### Requirements
Return each line of the entries below that contains the word "what", copied in full. Case counts, so match capital and lowercase letters exactly.
++++++++++++++++++++
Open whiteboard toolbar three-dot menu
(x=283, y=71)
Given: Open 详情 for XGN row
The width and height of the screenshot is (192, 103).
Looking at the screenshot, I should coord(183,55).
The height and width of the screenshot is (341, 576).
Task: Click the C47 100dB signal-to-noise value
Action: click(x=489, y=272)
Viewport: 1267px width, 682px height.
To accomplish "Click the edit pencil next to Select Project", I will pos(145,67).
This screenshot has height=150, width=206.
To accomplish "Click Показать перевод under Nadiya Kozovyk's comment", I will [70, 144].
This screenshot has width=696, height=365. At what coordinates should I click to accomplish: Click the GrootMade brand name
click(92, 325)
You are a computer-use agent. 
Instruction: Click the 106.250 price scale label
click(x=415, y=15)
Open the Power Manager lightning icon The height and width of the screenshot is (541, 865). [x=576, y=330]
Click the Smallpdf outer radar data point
++++++++++++++++++++
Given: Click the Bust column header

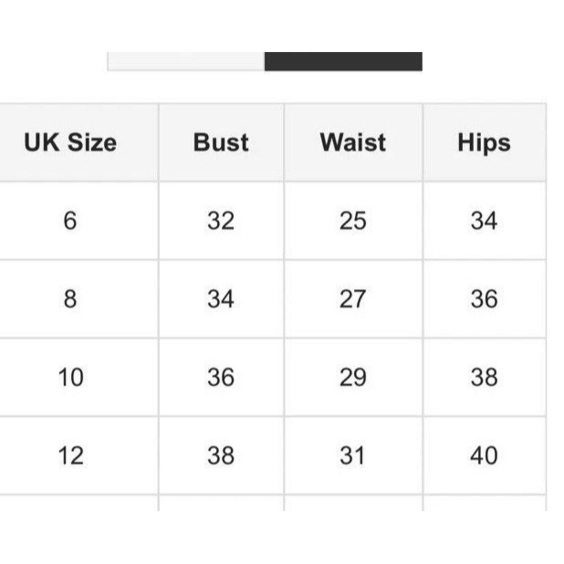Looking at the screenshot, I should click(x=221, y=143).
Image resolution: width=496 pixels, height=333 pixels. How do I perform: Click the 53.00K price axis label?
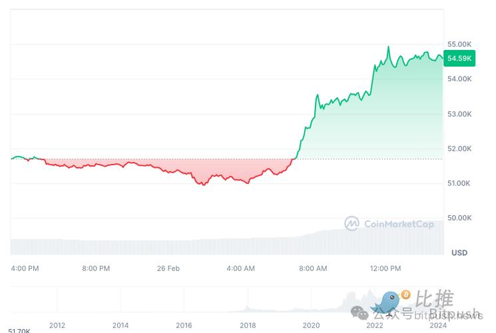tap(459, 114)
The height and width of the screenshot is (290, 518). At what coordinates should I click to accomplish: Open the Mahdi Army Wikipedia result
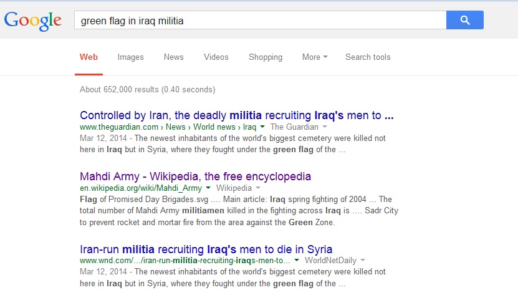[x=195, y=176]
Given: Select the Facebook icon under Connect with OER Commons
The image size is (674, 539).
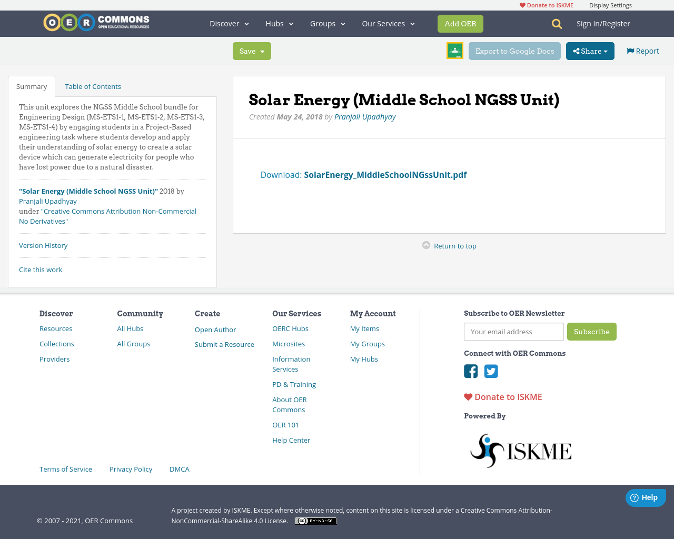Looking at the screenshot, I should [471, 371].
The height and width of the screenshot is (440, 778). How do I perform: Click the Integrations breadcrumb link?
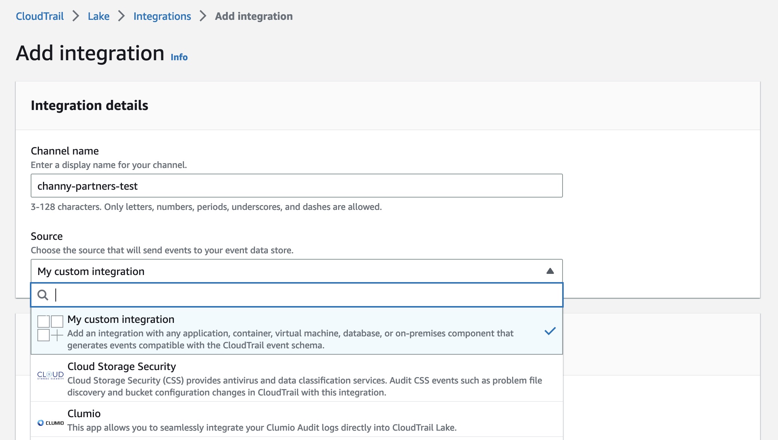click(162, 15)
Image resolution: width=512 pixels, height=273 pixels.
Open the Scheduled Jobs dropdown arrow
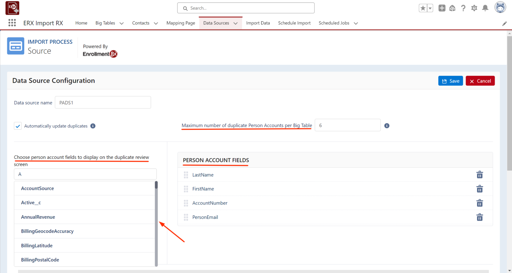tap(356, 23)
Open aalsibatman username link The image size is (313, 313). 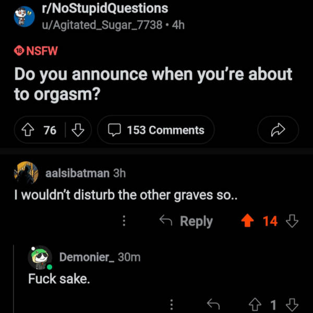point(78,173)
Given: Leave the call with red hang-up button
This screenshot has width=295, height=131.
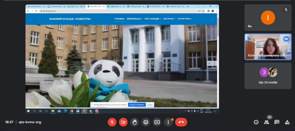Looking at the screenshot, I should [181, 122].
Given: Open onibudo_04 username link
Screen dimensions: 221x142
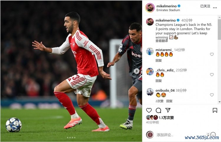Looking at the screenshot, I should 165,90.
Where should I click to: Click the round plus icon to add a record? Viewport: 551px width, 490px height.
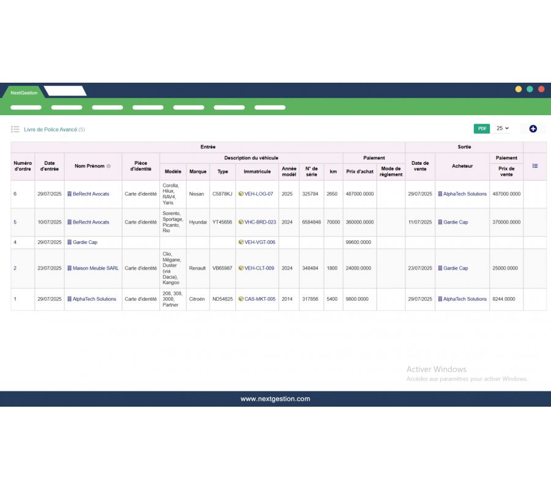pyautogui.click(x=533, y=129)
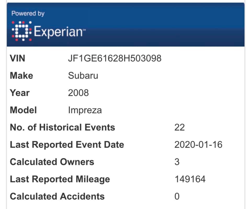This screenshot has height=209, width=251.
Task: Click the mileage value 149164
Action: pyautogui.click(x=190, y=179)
++++++++++++++++++++
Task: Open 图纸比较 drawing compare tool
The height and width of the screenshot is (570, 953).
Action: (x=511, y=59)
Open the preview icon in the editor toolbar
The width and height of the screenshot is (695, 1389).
++++++++++++++++++++
### Problem solution
This screenshot has width=696, height=365. At what coordinates should I click to accomplish: Click the GrootMade brand name
The height and width of the screenshot is (290, 518). At what coordinates should I click to accomplish: Open the Mahdi Army Wikipedia result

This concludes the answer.